Spain: Strong mobilization in Seville after delays in breast cancer screening

Spain: Massive mobilization in Seville after delays in breast cancer screening

October 27, 2025

Several thousand protesters, the vast majority of them women, gathered in Seville at midday on Sunday to protest the regional authorities' handling of delays in breast cancer screening, a controversy that has turned into a political crisis.

Authorities in the Andalusia region (south), led by the People's Party (right-wing, opposition), have acknowledged that at least 2,300 women in recent years have not been informed of the results of their past mammograms in public hospitals, particularly in Seville.

In these specific cases, they were not given an "inconclusive" result or one showing "doubtful lesions," even though it implied that they would have to undergo further examinations in the more or less short term.

The controversy has stirred up feelings in Spain beyond Andalusia, becoming for several weeks the subject of criticism exchanged between the central left-wing government in Madrid and the regional right-wing authorities, on which health matters depend.
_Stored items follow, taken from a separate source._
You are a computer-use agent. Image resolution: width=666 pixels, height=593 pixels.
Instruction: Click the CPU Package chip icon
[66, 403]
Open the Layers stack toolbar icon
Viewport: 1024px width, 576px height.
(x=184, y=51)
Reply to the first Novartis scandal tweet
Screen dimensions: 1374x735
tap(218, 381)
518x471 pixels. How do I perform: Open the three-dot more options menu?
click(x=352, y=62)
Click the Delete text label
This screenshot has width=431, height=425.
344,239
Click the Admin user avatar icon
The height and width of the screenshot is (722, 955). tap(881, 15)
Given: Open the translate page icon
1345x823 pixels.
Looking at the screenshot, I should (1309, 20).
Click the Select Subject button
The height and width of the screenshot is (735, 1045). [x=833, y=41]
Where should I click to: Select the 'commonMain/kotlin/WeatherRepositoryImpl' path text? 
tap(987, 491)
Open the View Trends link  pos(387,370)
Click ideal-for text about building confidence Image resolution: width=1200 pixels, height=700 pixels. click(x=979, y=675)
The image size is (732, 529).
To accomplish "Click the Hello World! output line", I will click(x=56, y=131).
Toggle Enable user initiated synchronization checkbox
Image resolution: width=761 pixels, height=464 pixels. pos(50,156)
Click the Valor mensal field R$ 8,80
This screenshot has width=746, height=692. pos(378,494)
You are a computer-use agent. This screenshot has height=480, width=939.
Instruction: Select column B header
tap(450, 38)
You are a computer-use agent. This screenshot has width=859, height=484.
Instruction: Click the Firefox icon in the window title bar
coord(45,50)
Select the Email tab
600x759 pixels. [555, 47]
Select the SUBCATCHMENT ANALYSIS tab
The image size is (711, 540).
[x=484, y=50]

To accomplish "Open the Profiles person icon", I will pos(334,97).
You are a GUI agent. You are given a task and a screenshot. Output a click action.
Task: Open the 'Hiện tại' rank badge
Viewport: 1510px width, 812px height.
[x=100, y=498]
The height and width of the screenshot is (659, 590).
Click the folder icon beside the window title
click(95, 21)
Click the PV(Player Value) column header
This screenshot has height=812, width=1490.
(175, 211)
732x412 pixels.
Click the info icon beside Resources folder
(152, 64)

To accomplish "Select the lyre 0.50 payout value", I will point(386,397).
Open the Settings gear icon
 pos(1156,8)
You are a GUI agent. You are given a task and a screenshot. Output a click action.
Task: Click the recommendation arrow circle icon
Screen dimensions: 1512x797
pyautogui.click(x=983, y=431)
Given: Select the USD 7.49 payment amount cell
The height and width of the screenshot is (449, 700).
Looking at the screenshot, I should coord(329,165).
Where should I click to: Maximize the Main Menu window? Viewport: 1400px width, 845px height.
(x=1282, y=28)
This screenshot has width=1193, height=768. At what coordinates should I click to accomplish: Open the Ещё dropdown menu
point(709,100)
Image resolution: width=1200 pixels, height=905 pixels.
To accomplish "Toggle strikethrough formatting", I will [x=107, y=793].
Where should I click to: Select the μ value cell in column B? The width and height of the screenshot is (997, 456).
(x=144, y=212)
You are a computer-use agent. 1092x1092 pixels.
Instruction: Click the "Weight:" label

On Sunday, protesters gathered at the call of Amama, the association representing the patients concerned, in front of the headquarters of the regional authorities, to make their anger heard.

"Neither forget nor forgive, Bonilla resign!", chanted the crowd, specifically targeting Juan Manuel Moreno Bonilla, the right-wing president of the region, who is at the heart of criticism for his handling of the crisis which has already led to the resignation of his health advisor, Rocío Hernández.

Slogans such as "Screening errors are an attack", "Our lives cannot wait" and "You are not alone" also resonated, according to an AFP journalist present at the scene.

The crowd, among whom many women were visibly very moved, then dispersed peacefully in the early afternoon.

Some patients have already announced their intention to file a complaint against the regional authorities.

Under fire from critics, Juan Manuel Moreno Bonilla, whose term expires next year, has "apologized" to the plaintiffs, but regional authorities have so far remained largely evasive about the reasons for this unprecedented failure.

Faced with the controversy, they presented an emergency plan in early October, intended to allow, in particular, for an increase in staffing levels in breast care units. So far, this plan has not fully satisfied patients and their supporters.

At the national level, the Spanish Ministry of Health has announced a "more in-depth" study of cancer screening programs in the country, "starting of course" with Andalusia.